Custom guider for correct offloading behavior

2026-02-06 11:32:31 +08:00 · 2025-12-05 17:24:55 +08:00 · 2025-12-05 17:24:55 +08:00 · 4004af3290
commit 4004af3290
parent bf573e94a2
2 changed files with 97 additions and 19 deletions
--- a/comfy/sampler_helpers.py
+++ b/comfy/sampler_helpers.py
@ -122,20 +122,21 @@ def estimate_memory(model, noise_shape, conds):
    minimum_memory_required = model.model.memory_required([noise_shape[0]] + list(noise_shape[1:]), cond_shapes=cond_shapes_min)
    return memory_required, minimum_memory_required
-def prepare_sampling(model: ModelPatcher, noise_shape, conds, model_options=None):
+def prepare_sampling(model: ModelPatcher, noise_shape, conds, model_options=None, skip_load_model=False):
    executor = comfy.patcher_extension.WrapperExecutor.new_executor(
        _prepare_sampling,
        comfy.patcher_extension.get_all_wrappers(comfy.patcher_extension.WrappersMP.PREPARE_SAMPLING, model_options, is_model_options=True)
    )
-    return executor.execute(model, noise_shape, conds, model_options=model_options)
+    return executor.execute(model, noise_shape, conds, model_options=model_options, skip_load_model=skip_load_model)
-def _prepare_sampling(model: ModelPatcher, noise_shape, conds, model_options=None):
+def _prepare_sampling(model: ModelPatcher, noise_shape, conds, model_options=None, skip_load_model=False):
    real_model: BaseModel = None
    models, inference_memory = get_additional_models(conds, model.model_dtype())
    models += get_additional_models_from_model_options(model_options)
    models += model.get_nested_additional_models()  # TODO: does this require inference_memory update?
    memory_required, minimum_memory_required = estimate_memory(model, noise_shape, conds)
-    comfy.model_management.load_models_gpu([model] + models, memory_required=memory_required + inference_memory, minimum_memory_required=minimum_memory_required + inference_memory)
+    models_list = [model] if not skip_load_model else []

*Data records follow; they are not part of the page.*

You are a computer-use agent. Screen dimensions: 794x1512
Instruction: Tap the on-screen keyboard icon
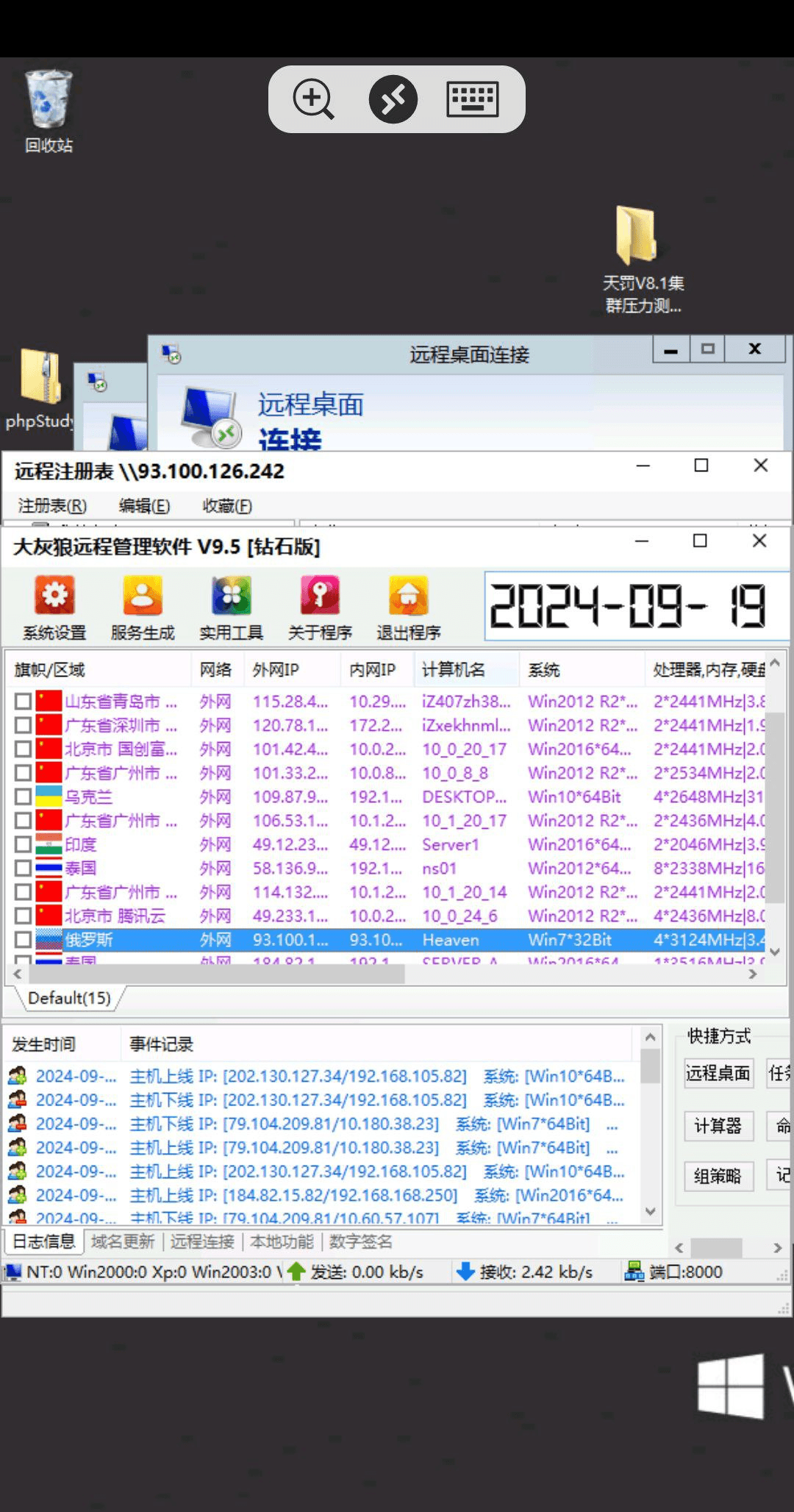pos(472,99)
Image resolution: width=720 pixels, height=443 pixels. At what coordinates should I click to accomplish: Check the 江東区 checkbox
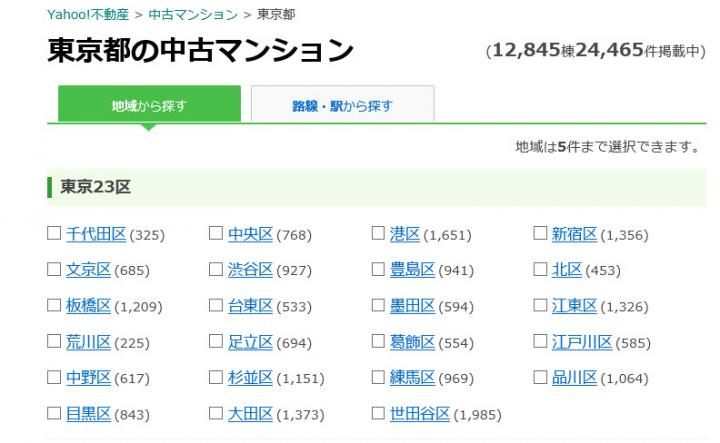coord(540,306)
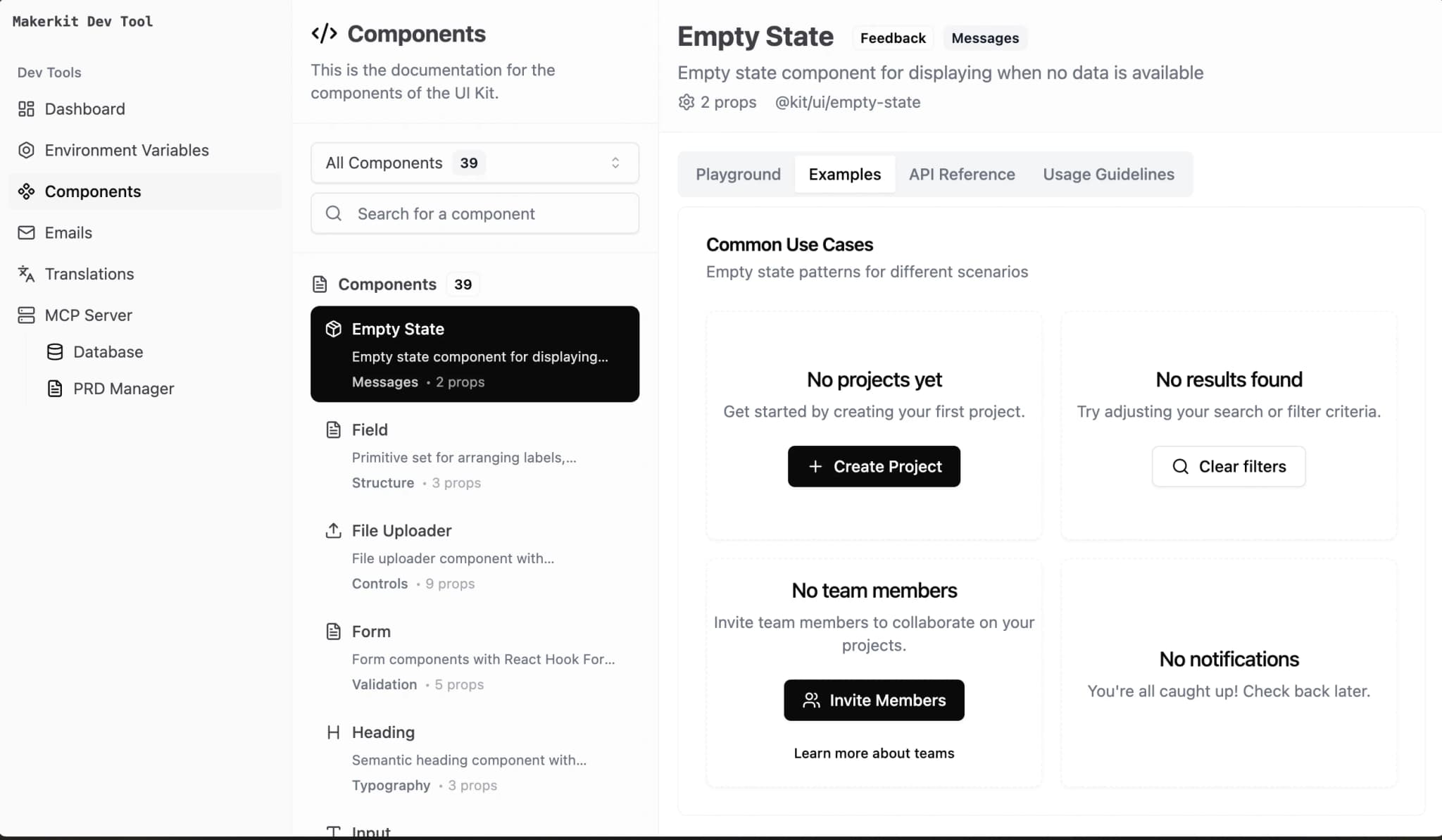Image resolution: width=1442 pixels, height=840 pixels.
Task: Open Emails via the envelope icon
Action: tap(26, 232)
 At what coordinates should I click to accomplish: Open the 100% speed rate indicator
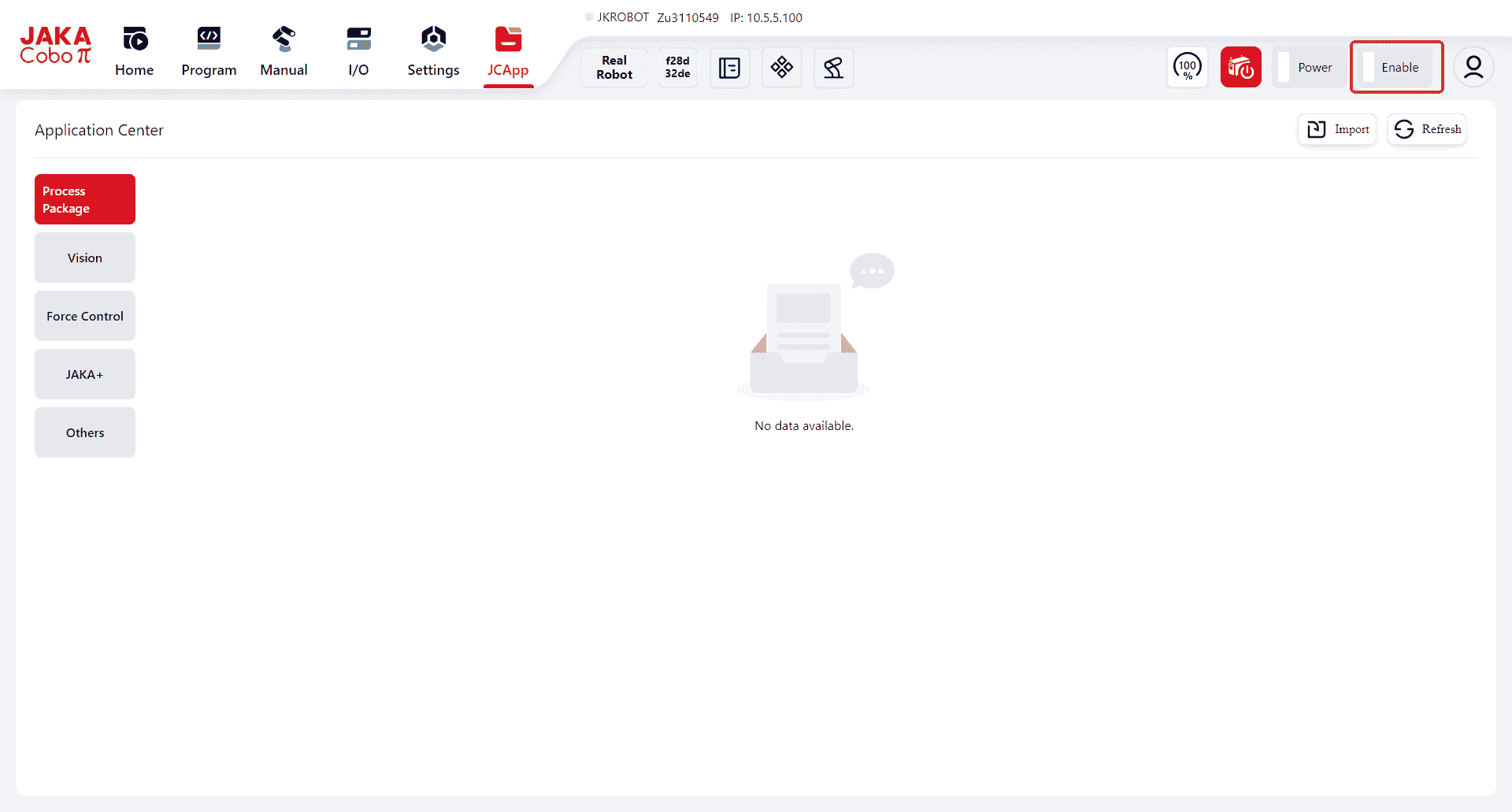point(1187,67)
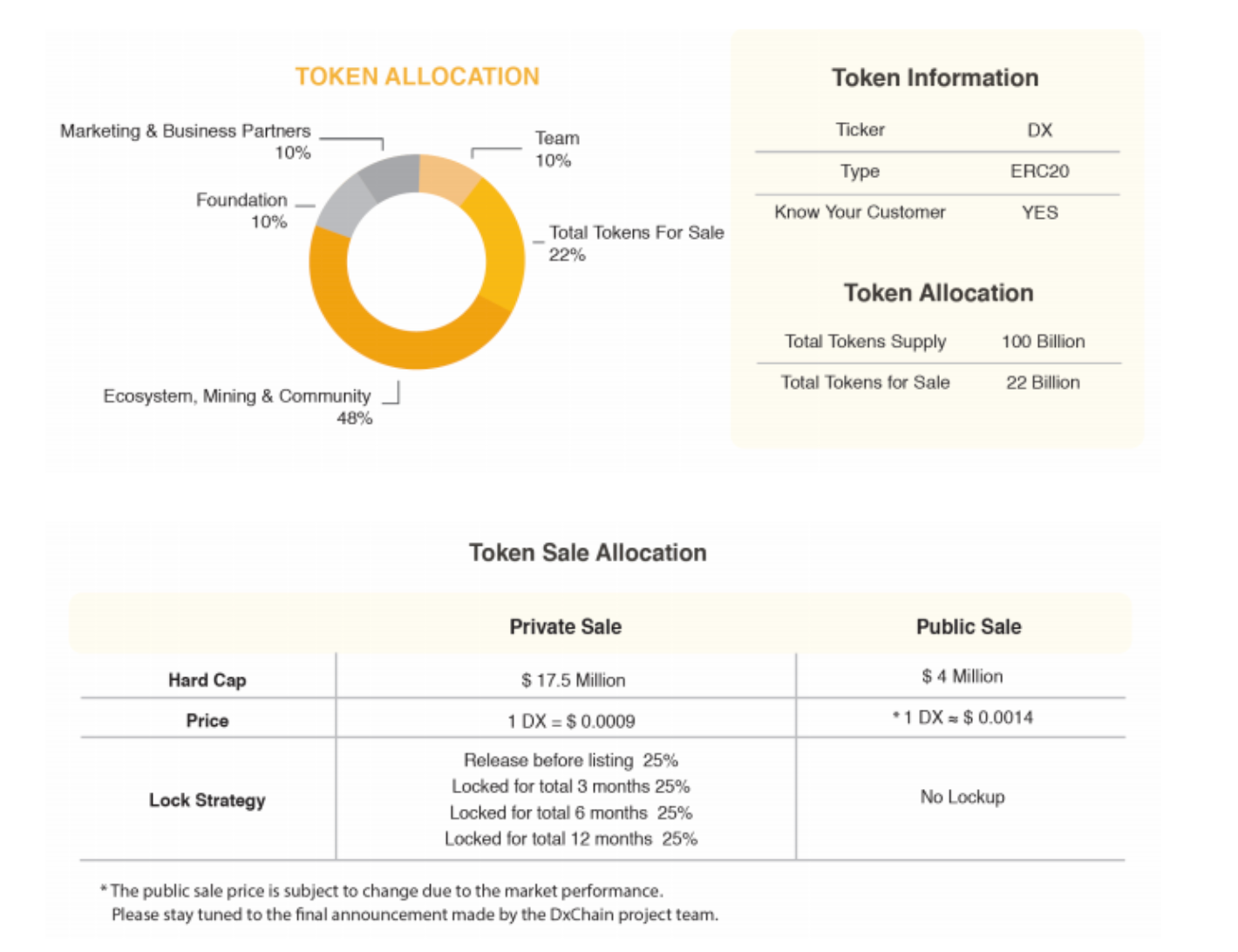
Task: Select the Token Information heading
Action: pos(935,78)
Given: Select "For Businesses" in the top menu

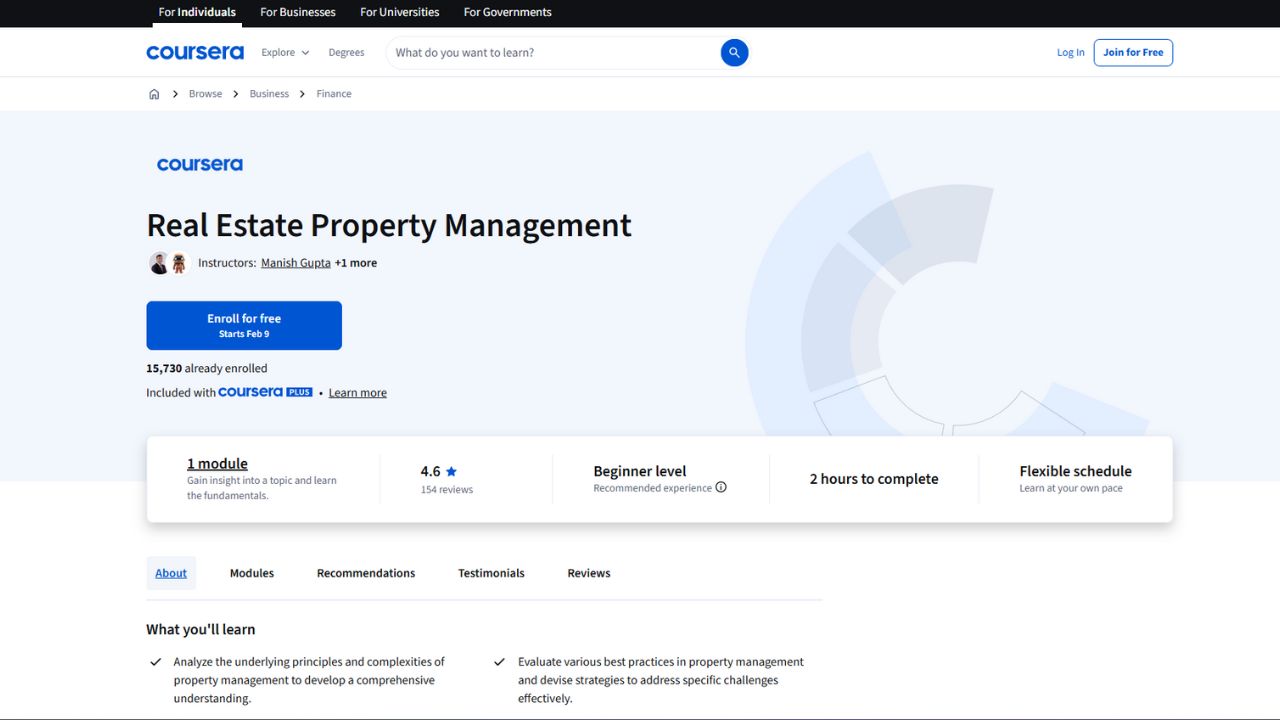Looking at the screenshot, I should click(x=297, y=12).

    comfy.model_management.load_models_gpu(models_list + models, memory_required=memory_required + inference_memory, minimum_memory_required=minimum_memory_required + inference_memory)
    real_model = model.model
    return real_model, conds, models
--- a/comfy_extras/nodes_train.py
+++ b/comfy_extras/nodes_train.py
@ -10,6 +10,7 @@ from PIL import Image, ImageDraw, ImageFont
 from typing_extensions import override
 import comfy.samplers
 import comfy.sampler_helpers
 import comfy.sd
 import comfy.utils
 import comfy.model_management
@ -21,6 +22,68 @@ from comfy_api.latest import ComfyExtension, io, ui
 from comfy.utils import ProgressBar
 class TrainGuider(comfy_extras.nodes_custom_sampler.Guider_Basic):
    """
    CFGGuider with modifications for training specific logic
    """
    def outer_sample(
        self,
        noise,
        latent_image,
        sampler,
        sigmas,
        denoise_mask=None,
        callback=None,
        disable_pbar=False,
        seed=None,
        latent_shapes=None,
    ):
        self.inner_model, self.conds, self.loaded_models = (
            comfy.sampler_helpers.prepare_sampling(
                self.model_patcher,
                noise.shape,
                self.conds,
                self.model_options,
                skip_load_model=True, # skip load model as we manage it in TrainLoraNode.execute()
            )
        )
        device = self.model_patcher.load_device
        if denoise_mask is not None:
            denoise_mask = comfy.sampler_helpers.prepare_mask(
                denoise_mask, noise.shape, device
            )
        noise = noise.to(device)
        latent_image = latent_image.to(device)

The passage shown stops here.